RETIREMENT village operators have welcomed Consumer Protection’s investigation of complaints across the industry.
The Senior’s Housing Advisory Centre received more than 500 inquiries relating to retirement villages last financial year.
Acting Consumer Protection commissioner David Hillyard said a special unit featuring senior investigators and lawyers was planning a series of “specific investigations” to ensure retirees were not being ripped off by complex contracts or hidden fees and charges.
“We recognise some of the public disquiet that has arisen about certain aspects of the industry so this special investigation unit will examine various contracts being offered by retirement village operators to see if any of those agreements breach the ‘unfair contract terms’ provisions of the Australian Consumer Law,” he said.

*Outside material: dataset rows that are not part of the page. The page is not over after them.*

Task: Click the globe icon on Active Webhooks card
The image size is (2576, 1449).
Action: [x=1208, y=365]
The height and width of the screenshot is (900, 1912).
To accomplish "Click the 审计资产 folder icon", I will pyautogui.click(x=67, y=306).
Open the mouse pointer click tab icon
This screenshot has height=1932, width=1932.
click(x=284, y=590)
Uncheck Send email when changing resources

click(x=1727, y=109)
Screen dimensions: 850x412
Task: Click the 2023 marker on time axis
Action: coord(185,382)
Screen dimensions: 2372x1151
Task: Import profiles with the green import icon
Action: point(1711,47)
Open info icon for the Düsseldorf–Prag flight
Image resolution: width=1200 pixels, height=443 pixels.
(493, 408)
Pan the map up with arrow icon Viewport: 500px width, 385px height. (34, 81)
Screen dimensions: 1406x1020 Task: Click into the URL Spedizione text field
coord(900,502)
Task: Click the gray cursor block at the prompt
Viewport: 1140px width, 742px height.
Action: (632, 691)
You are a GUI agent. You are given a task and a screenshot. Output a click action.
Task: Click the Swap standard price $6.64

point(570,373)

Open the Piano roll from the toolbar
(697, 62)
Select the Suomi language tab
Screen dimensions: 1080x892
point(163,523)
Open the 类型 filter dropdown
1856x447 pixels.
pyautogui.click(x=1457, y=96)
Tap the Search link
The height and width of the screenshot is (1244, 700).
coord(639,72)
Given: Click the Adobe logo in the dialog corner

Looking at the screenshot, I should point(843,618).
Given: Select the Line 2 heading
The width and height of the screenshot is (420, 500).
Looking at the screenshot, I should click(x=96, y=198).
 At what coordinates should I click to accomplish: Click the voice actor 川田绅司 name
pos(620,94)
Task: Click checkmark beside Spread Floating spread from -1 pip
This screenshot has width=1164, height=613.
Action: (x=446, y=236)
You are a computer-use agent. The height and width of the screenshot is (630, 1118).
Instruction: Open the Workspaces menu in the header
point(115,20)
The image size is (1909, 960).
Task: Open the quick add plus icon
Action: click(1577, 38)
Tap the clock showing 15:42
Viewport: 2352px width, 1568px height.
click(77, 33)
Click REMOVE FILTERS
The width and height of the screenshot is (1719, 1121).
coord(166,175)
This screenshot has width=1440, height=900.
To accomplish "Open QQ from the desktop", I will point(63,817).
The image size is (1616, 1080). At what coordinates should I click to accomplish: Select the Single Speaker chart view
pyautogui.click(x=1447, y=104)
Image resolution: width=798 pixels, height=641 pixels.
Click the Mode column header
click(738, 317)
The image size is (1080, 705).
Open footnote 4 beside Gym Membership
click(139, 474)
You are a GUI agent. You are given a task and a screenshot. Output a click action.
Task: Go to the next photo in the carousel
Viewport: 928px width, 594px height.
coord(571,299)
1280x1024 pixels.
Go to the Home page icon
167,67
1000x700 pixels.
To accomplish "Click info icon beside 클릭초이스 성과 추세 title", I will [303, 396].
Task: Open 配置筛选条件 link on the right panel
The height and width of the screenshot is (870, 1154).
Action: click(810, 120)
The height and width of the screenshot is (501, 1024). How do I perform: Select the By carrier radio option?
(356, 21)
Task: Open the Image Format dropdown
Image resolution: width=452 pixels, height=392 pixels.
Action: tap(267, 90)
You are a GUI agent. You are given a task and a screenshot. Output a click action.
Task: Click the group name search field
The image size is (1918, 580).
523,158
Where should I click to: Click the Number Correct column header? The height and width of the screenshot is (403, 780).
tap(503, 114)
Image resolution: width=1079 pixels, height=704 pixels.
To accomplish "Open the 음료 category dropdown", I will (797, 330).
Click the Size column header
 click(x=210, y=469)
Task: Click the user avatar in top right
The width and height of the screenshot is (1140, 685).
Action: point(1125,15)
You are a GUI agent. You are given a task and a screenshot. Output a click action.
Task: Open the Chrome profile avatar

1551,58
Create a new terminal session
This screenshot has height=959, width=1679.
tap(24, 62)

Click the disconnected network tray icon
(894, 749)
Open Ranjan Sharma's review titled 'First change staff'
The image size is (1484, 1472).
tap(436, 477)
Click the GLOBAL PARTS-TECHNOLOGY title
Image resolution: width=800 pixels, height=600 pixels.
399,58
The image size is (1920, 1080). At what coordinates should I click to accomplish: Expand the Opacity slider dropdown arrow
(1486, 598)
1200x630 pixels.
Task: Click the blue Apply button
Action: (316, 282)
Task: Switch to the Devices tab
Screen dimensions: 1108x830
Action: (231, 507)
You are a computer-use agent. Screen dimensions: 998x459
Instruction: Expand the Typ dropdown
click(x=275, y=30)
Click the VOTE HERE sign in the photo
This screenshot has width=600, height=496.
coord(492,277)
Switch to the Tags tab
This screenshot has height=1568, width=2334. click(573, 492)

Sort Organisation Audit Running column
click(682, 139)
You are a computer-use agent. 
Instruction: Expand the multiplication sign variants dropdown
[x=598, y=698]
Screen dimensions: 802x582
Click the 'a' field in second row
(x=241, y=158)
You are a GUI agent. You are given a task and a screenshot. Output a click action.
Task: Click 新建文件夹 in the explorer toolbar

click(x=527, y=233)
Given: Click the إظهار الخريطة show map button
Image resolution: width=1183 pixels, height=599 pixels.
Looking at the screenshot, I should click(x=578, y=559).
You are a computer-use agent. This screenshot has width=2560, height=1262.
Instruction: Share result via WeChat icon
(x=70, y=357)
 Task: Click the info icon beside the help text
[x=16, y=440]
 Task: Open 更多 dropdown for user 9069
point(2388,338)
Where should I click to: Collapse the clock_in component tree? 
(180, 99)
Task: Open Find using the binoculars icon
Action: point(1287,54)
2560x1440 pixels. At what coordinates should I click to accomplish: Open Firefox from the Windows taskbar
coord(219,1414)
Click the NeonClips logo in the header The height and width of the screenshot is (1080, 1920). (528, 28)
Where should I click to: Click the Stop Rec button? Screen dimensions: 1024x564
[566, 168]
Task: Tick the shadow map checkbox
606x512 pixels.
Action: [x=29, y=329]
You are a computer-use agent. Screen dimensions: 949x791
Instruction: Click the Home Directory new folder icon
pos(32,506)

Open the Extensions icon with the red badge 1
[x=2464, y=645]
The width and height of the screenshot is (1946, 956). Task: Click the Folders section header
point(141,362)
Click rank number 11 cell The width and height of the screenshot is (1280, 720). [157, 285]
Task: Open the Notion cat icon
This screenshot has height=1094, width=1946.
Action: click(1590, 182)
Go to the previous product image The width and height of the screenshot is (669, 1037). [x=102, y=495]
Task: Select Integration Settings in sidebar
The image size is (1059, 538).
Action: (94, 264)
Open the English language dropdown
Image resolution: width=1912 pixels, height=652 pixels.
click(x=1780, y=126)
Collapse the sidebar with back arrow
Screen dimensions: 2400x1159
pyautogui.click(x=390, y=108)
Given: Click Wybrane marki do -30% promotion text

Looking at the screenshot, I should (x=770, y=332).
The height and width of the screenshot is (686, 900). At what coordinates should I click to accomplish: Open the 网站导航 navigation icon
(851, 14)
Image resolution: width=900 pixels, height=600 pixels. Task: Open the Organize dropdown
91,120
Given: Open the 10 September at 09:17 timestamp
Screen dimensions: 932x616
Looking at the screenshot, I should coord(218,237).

“These provisions relate to standard form contracts which may put retirees at a financial disadvantage and apply where there is a significant imbalance between the rights and obligations of the consumer and those of the operator.”
Bethanie runs 13 retirement villages in Perth and WA’s South West, including Riversea Mosman Park.
Chief executive Chris How said he had no issue potentially coming under the spotlight, with Bethanie reviewing and amending contracts earlier this year to ensure they were simple and transparent.
“As more and more operators come into the sector it is integral for the industry and its reputation that they are compliant with requirements of the Retirement Villages Act,” he said
Amana Living has 15 villages across Perth and rural areas, with Mosman Park’s Dorothy Genders and Riley House in Shenton Park among them.
General manager for home care and housing, Jenny Williams, said the retirement living sector was already well regulated, but more attention would not hurt.